= Exercise prompt =
Return the lines from the start of the data through the line with "Click the timestamp". Include both of those lines and no others.

= Stored items =
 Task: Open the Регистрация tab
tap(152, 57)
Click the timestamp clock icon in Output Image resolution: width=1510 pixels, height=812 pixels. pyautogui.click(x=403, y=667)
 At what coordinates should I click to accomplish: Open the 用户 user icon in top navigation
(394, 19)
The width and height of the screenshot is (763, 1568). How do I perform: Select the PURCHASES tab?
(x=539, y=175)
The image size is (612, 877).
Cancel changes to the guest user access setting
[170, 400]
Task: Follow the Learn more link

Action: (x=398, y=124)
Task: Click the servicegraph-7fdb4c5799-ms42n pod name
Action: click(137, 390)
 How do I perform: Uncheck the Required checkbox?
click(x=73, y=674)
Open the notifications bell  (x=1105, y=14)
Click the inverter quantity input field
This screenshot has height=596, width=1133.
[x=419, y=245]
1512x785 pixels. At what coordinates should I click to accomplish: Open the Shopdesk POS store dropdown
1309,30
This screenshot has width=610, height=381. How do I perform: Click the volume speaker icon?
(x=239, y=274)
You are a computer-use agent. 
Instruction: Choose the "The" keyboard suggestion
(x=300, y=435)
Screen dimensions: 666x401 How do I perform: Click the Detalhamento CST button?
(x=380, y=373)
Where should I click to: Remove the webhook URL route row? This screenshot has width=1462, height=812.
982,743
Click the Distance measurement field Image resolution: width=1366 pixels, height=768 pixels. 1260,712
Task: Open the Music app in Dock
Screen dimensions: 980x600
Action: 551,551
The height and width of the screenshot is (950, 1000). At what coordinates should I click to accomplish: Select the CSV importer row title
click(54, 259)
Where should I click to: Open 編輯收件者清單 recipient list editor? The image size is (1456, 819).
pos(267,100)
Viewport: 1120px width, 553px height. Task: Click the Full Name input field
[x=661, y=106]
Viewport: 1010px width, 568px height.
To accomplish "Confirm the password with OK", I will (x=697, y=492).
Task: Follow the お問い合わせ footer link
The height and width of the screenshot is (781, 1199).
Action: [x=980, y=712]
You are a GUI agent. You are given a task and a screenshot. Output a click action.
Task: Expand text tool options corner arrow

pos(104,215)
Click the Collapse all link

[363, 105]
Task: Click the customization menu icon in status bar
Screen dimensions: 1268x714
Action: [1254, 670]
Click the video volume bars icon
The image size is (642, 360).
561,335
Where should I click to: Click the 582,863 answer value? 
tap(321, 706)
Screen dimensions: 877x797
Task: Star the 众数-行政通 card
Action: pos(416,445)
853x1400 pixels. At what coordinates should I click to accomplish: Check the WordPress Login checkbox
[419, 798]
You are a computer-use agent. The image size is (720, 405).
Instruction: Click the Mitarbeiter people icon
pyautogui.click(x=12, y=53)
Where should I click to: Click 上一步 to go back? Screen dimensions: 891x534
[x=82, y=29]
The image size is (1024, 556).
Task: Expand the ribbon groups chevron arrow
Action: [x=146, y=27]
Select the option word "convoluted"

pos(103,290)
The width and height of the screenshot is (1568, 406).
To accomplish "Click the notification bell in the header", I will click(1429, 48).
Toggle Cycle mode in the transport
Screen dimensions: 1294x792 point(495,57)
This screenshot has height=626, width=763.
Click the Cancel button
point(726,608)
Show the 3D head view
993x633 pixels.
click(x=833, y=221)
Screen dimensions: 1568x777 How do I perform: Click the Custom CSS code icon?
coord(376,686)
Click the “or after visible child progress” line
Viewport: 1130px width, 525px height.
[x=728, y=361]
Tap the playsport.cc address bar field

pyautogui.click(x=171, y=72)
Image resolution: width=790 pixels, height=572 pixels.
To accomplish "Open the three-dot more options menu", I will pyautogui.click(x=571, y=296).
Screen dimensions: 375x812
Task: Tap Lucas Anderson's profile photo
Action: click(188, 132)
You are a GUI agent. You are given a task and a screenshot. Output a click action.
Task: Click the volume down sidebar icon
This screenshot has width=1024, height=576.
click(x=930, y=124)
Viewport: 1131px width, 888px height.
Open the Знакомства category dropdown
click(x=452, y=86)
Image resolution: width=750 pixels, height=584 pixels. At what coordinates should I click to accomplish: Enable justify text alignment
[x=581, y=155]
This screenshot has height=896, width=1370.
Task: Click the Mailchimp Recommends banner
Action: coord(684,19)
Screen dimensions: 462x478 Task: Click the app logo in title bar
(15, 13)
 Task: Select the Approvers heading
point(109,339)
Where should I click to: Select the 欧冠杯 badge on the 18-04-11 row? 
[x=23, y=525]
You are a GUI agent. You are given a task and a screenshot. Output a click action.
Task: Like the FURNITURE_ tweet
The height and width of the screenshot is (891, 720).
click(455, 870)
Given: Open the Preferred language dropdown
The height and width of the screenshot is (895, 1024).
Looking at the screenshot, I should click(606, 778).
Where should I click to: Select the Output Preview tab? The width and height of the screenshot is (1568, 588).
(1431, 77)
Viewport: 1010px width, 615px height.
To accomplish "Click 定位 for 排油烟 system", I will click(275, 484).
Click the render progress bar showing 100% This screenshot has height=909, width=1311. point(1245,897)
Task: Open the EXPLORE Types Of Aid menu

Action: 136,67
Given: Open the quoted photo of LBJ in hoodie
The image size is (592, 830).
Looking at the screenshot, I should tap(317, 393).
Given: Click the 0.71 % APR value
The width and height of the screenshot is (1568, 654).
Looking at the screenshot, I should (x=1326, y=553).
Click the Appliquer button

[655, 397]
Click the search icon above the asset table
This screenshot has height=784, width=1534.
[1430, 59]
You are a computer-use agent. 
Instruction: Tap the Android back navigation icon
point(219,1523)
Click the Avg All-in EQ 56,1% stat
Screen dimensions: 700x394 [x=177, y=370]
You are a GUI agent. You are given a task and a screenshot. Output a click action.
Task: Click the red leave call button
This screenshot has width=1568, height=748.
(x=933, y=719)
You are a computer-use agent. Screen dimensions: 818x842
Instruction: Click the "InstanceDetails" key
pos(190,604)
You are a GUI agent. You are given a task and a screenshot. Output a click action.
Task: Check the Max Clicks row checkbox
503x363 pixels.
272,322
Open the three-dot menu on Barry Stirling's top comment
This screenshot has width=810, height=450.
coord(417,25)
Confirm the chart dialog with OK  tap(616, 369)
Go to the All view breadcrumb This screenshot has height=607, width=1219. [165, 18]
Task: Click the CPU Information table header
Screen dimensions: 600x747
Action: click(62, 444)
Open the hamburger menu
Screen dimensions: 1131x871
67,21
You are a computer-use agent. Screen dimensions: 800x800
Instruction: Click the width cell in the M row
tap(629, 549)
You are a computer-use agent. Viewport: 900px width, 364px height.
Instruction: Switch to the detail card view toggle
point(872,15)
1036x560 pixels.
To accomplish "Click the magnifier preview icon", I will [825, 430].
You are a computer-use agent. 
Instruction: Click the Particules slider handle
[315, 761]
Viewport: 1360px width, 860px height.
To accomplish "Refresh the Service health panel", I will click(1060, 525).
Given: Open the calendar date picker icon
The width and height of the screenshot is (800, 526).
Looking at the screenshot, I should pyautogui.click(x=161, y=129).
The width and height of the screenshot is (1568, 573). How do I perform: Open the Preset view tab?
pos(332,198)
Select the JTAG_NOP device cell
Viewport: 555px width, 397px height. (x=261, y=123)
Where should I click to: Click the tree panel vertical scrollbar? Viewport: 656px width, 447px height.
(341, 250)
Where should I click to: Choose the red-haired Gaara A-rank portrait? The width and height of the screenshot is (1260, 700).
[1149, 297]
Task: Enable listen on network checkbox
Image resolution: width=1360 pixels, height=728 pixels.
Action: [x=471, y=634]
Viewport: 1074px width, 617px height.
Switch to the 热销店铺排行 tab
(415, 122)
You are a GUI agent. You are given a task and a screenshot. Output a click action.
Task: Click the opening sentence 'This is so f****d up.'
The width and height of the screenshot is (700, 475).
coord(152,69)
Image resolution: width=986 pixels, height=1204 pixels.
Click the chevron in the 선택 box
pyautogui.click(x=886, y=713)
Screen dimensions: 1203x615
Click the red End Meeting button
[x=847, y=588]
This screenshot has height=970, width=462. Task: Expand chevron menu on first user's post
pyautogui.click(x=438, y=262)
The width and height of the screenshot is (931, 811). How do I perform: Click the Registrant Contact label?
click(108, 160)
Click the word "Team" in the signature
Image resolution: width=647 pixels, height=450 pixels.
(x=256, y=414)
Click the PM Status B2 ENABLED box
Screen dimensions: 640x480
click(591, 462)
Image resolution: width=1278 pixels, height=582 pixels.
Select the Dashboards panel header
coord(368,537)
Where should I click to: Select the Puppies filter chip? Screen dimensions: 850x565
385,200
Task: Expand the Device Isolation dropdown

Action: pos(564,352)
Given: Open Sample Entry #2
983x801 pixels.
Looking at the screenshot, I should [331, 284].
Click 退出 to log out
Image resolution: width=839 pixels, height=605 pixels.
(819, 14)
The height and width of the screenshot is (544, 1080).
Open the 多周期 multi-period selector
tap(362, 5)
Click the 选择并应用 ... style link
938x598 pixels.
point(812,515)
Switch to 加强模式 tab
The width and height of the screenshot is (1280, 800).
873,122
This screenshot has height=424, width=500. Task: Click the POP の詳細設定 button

= Task solution =
 Task: Open the Регистрация tab
tap(152, 57)
Click the timestamp clock icon in Output Image resolution: width=1510 pixels, height=812 pixels. pyautogui.click(x=403, y=667)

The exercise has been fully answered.